Singapore single-user factory Q2 leasing volume at its lowest since 2020
Leasing volume fell by 27.3% YoY to 144 tenancies.
In a report, Savills noted that Singapore’s industrial leasing sector saw a further slowdown in momentum in Q2, with total leasing volume declining by 5.3% YoY to 3,123 tenancies. Other than warehouse spaces which recorded a marginal increase in signed tenancies, leasing demand softened across all segments.

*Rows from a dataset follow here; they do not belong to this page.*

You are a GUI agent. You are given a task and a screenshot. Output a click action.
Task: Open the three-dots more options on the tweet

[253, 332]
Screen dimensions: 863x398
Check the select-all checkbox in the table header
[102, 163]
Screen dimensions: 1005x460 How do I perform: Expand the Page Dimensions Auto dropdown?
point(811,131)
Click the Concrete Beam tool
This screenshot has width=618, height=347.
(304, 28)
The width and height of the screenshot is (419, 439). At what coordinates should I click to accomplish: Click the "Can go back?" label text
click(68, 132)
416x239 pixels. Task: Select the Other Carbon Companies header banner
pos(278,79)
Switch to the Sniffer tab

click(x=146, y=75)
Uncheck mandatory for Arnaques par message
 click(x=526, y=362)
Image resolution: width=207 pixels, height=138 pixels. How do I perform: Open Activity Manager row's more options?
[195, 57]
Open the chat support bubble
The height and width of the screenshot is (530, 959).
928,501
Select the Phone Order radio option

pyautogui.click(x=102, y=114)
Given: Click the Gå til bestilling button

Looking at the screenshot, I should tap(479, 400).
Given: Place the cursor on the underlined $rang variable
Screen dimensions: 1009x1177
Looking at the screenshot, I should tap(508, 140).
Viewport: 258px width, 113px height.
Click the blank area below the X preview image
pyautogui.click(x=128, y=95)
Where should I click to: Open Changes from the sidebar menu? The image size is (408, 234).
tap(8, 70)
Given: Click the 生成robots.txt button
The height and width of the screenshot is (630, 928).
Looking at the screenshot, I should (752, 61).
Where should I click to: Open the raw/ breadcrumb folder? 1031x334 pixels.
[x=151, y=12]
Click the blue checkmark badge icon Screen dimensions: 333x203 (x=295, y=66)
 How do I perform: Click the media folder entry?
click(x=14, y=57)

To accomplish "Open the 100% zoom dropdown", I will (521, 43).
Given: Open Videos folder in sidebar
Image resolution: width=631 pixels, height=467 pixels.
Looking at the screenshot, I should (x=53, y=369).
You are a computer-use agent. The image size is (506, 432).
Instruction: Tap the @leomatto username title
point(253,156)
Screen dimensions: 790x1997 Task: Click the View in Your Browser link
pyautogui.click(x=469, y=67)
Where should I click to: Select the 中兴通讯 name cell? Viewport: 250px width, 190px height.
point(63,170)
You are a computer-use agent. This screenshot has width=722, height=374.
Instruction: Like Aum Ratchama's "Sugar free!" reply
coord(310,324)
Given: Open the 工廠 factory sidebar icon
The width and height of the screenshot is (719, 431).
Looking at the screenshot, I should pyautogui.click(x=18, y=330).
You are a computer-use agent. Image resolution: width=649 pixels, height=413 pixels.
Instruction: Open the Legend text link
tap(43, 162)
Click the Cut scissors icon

“Leasing volume for single-user factory spaces fell by 27.3% YoY to 144 tenancies, marking the lowest since 2020. The occupier demand for multiple-user factory spaces remained relatively flat from the same quarter last year,” the report said.
Here’s more from Savills:
Nonetheless, the vacancy rate fell across all segments in Q2, reversing the increase in previous quarters. The vacancy rate for single-user and multiple-user factory spaces eased on the back of higher demand, falling to 12.0% (-0.2 of a percentage point (ppt) QoQ) and 8.7% (-0.8 of a ppt QoQ) respectively. Compared with Q1, the vacancy rate for warehouse spaces also decreased by 0.2 of a ppt to 8.7% in Q2.
JTC’s industrial rental index continued increasing in Q2, albeit at a slower pace at 1.0% QoQ. While JTC rents for single-user factory also went up at a moderated pace of 1.3% QoQ, those for multiple-user factory rose at a faster pace of 1.5% QoQ in Q2. Savills’ monthly prime industrial rents recorded further growth, with multiple-user factories rents rising by 1.1% QoQ to S$2.26 per sq ft in Q2.
JTC’s warehouse rental index in Q2/2024 rose by 0.5% QoQ and this closely tallies with Savills’ warehouse and logistics properties rental increase which came in at 0.6% QoQ (to S$1.68 per sq ft).